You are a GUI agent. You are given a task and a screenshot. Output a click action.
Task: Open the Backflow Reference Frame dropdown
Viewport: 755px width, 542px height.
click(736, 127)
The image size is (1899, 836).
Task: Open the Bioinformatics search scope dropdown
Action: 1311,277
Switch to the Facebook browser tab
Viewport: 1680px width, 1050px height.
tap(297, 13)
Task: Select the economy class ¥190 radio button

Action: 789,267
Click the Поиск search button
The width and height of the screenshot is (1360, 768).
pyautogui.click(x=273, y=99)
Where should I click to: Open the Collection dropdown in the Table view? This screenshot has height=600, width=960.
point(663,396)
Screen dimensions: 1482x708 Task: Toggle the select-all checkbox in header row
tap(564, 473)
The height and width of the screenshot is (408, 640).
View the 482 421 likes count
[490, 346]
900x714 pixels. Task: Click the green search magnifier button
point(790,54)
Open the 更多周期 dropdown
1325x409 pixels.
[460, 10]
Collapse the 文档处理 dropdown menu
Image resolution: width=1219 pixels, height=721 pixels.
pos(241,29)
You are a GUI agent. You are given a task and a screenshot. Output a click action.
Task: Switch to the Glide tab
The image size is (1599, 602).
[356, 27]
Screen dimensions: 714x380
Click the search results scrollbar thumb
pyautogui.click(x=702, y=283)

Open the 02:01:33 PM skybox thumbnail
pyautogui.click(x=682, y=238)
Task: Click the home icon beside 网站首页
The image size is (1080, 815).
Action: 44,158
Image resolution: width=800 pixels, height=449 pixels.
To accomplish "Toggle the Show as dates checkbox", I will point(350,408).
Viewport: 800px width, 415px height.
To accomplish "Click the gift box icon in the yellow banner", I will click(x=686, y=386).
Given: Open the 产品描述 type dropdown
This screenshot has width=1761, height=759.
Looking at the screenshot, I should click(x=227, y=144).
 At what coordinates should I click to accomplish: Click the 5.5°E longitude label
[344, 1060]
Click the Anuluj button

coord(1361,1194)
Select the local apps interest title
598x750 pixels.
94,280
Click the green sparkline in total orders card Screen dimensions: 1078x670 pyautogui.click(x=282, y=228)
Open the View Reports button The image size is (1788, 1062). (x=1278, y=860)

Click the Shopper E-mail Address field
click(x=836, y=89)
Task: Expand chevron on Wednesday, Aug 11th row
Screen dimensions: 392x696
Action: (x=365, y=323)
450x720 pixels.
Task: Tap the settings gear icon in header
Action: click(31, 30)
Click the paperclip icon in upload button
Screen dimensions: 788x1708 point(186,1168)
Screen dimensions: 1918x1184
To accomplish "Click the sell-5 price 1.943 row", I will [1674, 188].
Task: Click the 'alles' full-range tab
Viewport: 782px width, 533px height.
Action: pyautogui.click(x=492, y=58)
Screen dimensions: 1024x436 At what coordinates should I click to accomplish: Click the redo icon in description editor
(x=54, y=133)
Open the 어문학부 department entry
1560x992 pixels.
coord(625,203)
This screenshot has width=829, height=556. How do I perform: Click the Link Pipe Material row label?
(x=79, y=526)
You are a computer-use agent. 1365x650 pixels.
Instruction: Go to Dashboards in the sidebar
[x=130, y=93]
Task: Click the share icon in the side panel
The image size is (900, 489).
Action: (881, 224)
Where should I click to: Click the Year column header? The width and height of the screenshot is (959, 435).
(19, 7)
+---+
Try it: From the listing above, the lines starting with the one that has "Click the paperclip icon in upload button" and running through the one that has "Task: Click the 'alles' full-range tab" should be copied exactly, ends included.

Reply:
Click the paperclip icon in upload button
Screen dimensions: 788x1708 point(186,1168)
Screen dimensions: 1918x1184
To accomplish "Click the sell-5 price 1.943 row", I will [1674, 188].
Task: Click the 'alles' full-range tab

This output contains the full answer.